▶ [Page]
****
Model	Description	Examples	Equation	Equation Number
Power law	Power fit	Crude oil, blood	$\tau =K{\left(\dot{\gamma }\right)}^n$	(12)
Herschel–Bulkley	Power fit with yield stress	Grease, bentonite suspensions	$\tau ={\tau }_y+K{\left(\dot{\gamma }\right)}^n$	(13)
Bingham	Linear fit with yield stress	Toothpaste, concrete	$\tau ={\tau }_y+K\dot{\gamma }$	(14)
Casson	Bingham model variant	Jelly, tomato sauce, blood [55]	$\sqrt{\tau }=\sqrt{{\tau }_y}+\sqrt{K\dot{\gamma }}$	(15)
Sisko	Newtonian and power law	Grease, cement pastes	$\tau =a\dot{\gamma }+b{\dot{\gamma }}^n$	(16)
Robertson–Stiff	Power fit with correction factor	Drilling fluids, cement slurries [54]	$\tau =K{\left({\dot{\gamma }}_0+\dot{\gamma }\right)}^n$	(17)
Cross	General viscosity model	Many materials without yield stress	${\mu }_{eff}={\mu }_{\infty }+\frac{{\mu }_0-{\mu }_{\infty }}{1+{\left(k\dot{\gamma }\right)}^n}$	(18)

There are numerous mechanisms that cause pseudoplasticity and dilatancy. These include alignment of rod-like particles in the flow direction, loss of junctions in polymer solutions, rearrangement of microstructure in suspensions/emulsions, and breakdown and/or accumulation of flocs. Because all of these take time to develop, the apparent viscosity for these materials is also a function of time [56].

3.3. Time and Temperature Dependence

It is quite common for the apparent viscosity of rheological materials to decrease as a function of time during shearing, meaning a material shows thixotropy. When shearing stops for these materials, Brownian motion causes the structure to eventually rebuild. However, there are some materials that tend to act in the opposite manner, where shearing builds structures within the material and cessation of the shear allows for Brownian motion to de-structure the material. In such a rare case, the material shows antithixotropy, or rheopexy [56]. For the most part, these materials with time-dependent behavior return to their initial state after resting for a sufficient time; however, in some situations, a material may undergo irreversible structure degradation from shear [6,57,58,59], though this is not considered thixotropy [56].
****
▶ [Collected material]
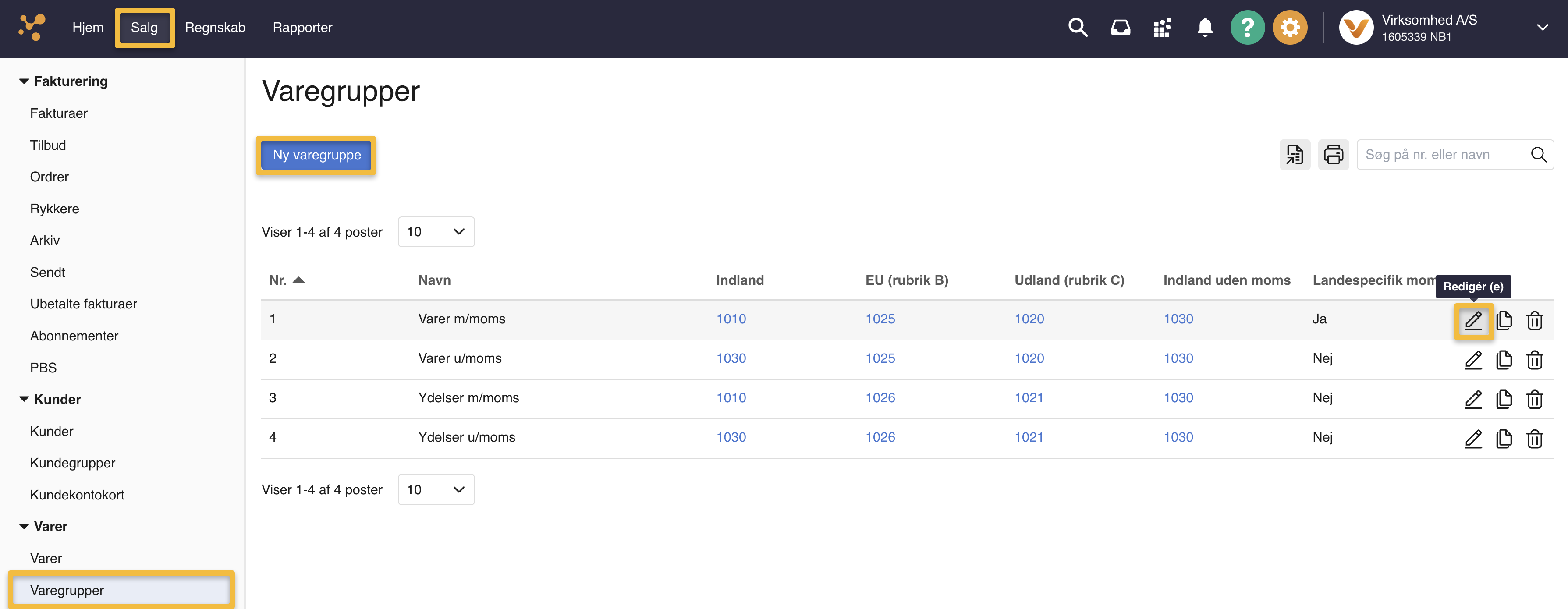1568x609 pixels.
Task: Click the Ny varegruppe button
Action: (316, 155)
****
▶ [Written task 1]
Quote the rheology passage starting at "3.3. Time and" and ending at "considered thixotropy [56].".
▶ [Written task 2]
According to the rheology passage, what causes the structure of a thixotropic material to rebuild after shearing stops?
▶ [Written task 3]
Write what comes next in the rheology passage, picking up after its final sentence.
None of the lines is needed here.

▶ [Task response 1]
3.3. Time and Temperature Dependence

It is quite common for the apparent viscosity of rheological materials to decrease as a function of time during shearing, meaning a material shows thixotropy. When shearing stops for these materials, Brownian motion causes the structure to eventually rebuild. However, there are some materials that tend to act in the opposite manner, where shearing builds structures within the material and cessation of the shear allows for Brownian motion to de-structure the material. In such a rare case, the material shows antithixotropy, or rheopexy [56]. For the most part, these materials with time-dependent behavior return to their initial state after resting for a sufficient time; however, in some situations, a material may undergo irreversible structure degradation from shear [6,57,58,59], though this is not considered thixotropy [56].

▶ [Task response 2]
Brownian motion

▶ [Task response 3]
There are different mechanisms for thixotropy depending on the material [56], as there exist various microstructures such as flocculated particles, fibers, rods, and polymer structures. For materials with flocculated particles, thixotropy is mainly from the spatial distribution of these particles: when they are randomly distributed, they show a viscosity maximum, while they show decreased viscosity when aligned asymmetrically in the flow direction [56]. For materials with a fibrous structure, they become aligned in the direction of flow and break up into smaller pieces when sheared, leading to decreased viscosity [60,61]. Polymer solutions, on the other hand, have entanglement density and molecular associations that determine viscosity over time as they are sheared [46].

Thixotropy is generally analyzed in a different region than viscoelasticity. Although a time-dependent response to stress is a fundamental property of viscoelasticity, it may be negligible on a given time scale; thus, thixotropy and rheopexy may be ignored in some experiments [4]. Viscoelastic effects are mainly studied in the linear region where the microstructure responds without changing on a given time scale. However, in the case of thixotropy, the microstructure does change, and this process takes finite time [46]. Overall, thixotropy is most important when its time scale is significantly longer than the observation process, as the history of the material has the potential to affect measurements. In fact, the procedure of loading a thixotropic material into the measurement device has the potential to change its microstructure, meaning it must be given some time to relax before measuring.

All viscoelastic materials show a hysteresis loop due to their time-dependent response to high stress and subsequent recovery. Because breakdown and recovery do not follow the same path for thixotropy, such materials have an especially pronounced hysteresis loop. Because both nonlinear viscoelasticity and thixotropy form this loop, it is often difficult to tell the difference between the two using this method [62], and as such, it is generally not recommended to use this information to assess thixotropy [56]. Instead, the response to step changes in stress or strain with a controlled prehistory can be a better way of isolating thixotropic effects.

The models given by Table 4 are only applicable at a fixed temperature since apparent viscosity is a strong function of temperature. Compared to Newtonian fluids, there is additional complexity with many non-Newtonian materials, as their constitutive model relating shear stress and shear rate may be different at different temperatures. For example, crude oil is modelled quite well by a power law at low temperatures, but then is nearly Newtonian at higher temperatures [63]. In fact, much like the phase changes from solid to liquid to gas as a function of temperature, there exist different flow regimes for all materials depending on temperature.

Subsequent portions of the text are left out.